Answer these questions using the passage about the priest.
1. What does the passage say his parish was to him as a young priest?
2. Whom does a priest suddenly find he can talk to more easily than to God?
3. According to the passage, what causes something within such a priest to atrophy?

» **Selected passage**
------
Attempting later to understand the roots of this painful episode, he recalls himself as a young priest — “zealous, devoted, with fresh and unimpeded hopes, whose parish was his life, whose days were active and busy and full of joy” — and contrasts this with what he became under the influence of alcohol — “indifferent to his people, irresponsible in his duties, a spiritually arid priest for whom the wellsprings had dried up.” What happened to account for the change? This is his answer:
“[A busy priest] may find fewer and fewer moments in which he can absent himself from activity, in which he can be alone, can be silent, can be still — in which he can reflect and pray. And since these are precisely the moments which are necessary for all of us, in which spiritually we grow … then the loss of such moments is grave and perilous. Particularly so … for a priest who suddenly finds that he can talk more easily to a parish committee than he can to God. Something within him will have atrophied from disuse; something precious, something vital.”
------
» **Record set**

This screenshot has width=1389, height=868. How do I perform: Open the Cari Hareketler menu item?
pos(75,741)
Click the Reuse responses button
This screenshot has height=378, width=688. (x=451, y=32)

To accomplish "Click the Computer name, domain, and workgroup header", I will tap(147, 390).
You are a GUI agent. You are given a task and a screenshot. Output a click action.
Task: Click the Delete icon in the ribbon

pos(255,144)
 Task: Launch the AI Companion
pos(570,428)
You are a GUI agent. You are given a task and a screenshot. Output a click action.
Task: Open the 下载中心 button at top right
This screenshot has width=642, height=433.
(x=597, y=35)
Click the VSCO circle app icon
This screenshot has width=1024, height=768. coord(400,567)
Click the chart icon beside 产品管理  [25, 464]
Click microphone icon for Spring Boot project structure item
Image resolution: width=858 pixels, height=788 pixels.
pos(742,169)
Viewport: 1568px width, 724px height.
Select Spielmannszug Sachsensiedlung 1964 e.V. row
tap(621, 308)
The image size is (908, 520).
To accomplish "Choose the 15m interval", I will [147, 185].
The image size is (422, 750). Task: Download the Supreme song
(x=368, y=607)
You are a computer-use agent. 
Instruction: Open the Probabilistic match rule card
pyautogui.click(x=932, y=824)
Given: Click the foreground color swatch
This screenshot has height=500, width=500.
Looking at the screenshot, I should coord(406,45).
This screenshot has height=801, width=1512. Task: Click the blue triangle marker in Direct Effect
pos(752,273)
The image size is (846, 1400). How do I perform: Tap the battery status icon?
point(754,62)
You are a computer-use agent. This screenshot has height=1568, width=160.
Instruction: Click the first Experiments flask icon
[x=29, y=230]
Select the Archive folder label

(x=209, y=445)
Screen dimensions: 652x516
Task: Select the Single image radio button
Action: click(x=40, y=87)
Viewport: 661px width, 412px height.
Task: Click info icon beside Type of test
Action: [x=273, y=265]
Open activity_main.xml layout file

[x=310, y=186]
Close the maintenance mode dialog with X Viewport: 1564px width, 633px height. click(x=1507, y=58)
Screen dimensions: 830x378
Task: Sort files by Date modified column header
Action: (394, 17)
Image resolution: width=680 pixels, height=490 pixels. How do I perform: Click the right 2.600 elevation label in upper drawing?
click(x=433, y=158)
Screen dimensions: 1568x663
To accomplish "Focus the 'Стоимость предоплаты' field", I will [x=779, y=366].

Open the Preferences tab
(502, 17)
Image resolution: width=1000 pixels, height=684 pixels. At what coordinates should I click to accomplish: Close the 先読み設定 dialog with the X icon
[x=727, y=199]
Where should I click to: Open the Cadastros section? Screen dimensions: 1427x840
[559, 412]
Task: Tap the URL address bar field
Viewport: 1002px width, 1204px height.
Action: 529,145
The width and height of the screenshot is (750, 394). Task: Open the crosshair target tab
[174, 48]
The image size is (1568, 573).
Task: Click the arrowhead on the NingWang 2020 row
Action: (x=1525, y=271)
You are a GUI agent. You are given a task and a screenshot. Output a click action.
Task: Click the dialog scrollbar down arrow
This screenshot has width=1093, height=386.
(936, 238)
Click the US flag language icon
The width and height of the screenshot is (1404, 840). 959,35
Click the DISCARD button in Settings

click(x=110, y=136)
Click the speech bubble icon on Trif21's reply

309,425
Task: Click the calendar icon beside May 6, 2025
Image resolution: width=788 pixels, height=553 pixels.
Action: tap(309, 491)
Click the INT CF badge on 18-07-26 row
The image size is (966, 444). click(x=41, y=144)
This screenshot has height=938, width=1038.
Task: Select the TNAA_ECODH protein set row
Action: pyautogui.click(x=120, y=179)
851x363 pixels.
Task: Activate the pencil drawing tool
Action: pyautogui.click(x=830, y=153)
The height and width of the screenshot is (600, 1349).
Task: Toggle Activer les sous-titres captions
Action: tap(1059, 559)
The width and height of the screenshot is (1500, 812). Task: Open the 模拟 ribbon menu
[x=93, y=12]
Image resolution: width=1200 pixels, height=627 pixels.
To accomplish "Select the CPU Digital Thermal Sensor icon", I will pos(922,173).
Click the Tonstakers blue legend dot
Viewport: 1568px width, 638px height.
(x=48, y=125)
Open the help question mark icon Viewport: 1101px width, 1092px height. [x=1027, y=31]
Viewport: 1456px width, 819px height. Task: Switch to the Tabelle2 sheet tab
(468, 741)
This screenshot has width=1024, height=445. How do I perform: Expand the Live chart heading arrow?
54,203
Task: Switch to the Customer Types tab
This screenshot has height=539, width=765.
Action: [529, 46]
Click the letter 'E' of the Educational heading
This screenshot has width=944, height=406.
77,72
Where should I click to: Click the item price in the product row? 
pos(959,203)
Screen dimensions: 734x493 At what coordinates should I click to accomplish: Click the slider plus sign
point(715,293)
------
» **Response**
1. His life.
2. A parish committee.
3. Disuse.